Federal prosecutors acknowleged that the government blundered in the prosecution of an Oregon man convicted of helping to smuggle money through an Islamic charity, but said Friday that the errors weren't serious enough for a new trial.

Court documents filed late Friday contain the government's first accounting for its failure to tell defense lawyers for Pete Seda that the FBI paid a Southern Oregon man for information and discussed paying the informant's wife, who was a witness against Seda.

U.S. Attorney Dwight Holton and three of his assistants said prosecutors and investigators didn't deliberately withhold information helpful to the defense. Their filing describes numerous mistakes, including communication failures within a team that worked the case for the better part of a decade.

Seda, born in Iran, is a U.S. citizen convicted in September of tax fraud and conspiracy. He was accused of helping to smuggle $150,000 out of the country 11 years ago through the arm of the Al-Haramain charity he operated in Ashland.

The government, which declared the charity a terrorist organization, said the money was meant for Muslims fighting the Russians in Chechnya.

Seda was headed for a sentencing hearing until the government disclosed in December it had failed to turn over information about Richard and Barbara Cabral, who informed on him to the FBI.

Judge Michael Hogan is considering a call for a new trial and has freed Seda in the meantime.

After the trial, the government disclosed that the FBI paid Richard Cabral three times, totaling $14,500, with one payment made in the presence of his wife.

Richard Cabral died before the trial, but Barbara Cabral testified.

The government said Friday that FBI Agent David Carroll, who had worked with Barbara Cabral for years, "made a passing comment to Cabral before trial to the effect that he would try to do 'something' for her after trial."
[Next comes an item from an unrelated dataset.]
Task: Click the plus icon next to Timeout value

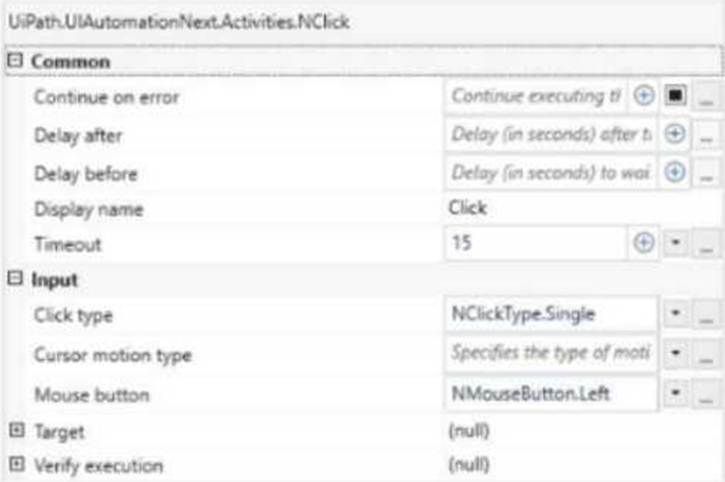Action: (x=643, y=242)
A month after the trial, Holton's filing said, Carroll called her to tell her he would seek $7,500 for her. In December, he proposed the payment to Assistant U.S. Attorney Chris Cardani, which led Holton to turn down the payment and order that the defense be told about the financial dealings with the couple.

Seda's defense lawyers have called her testimony about Seda's intent to raise money for the mujahideen crucial in the jury's decision, and the information about the payments would have allowed them to impeach it.

The prosecution said Friday her testimony was secondary and that even defense lawyers didn't pay it much heed in their closing arguments.

Defense lawyers didn't respond immediately to calls for comment.


AP reporter Nigel Duara in Portland contributed.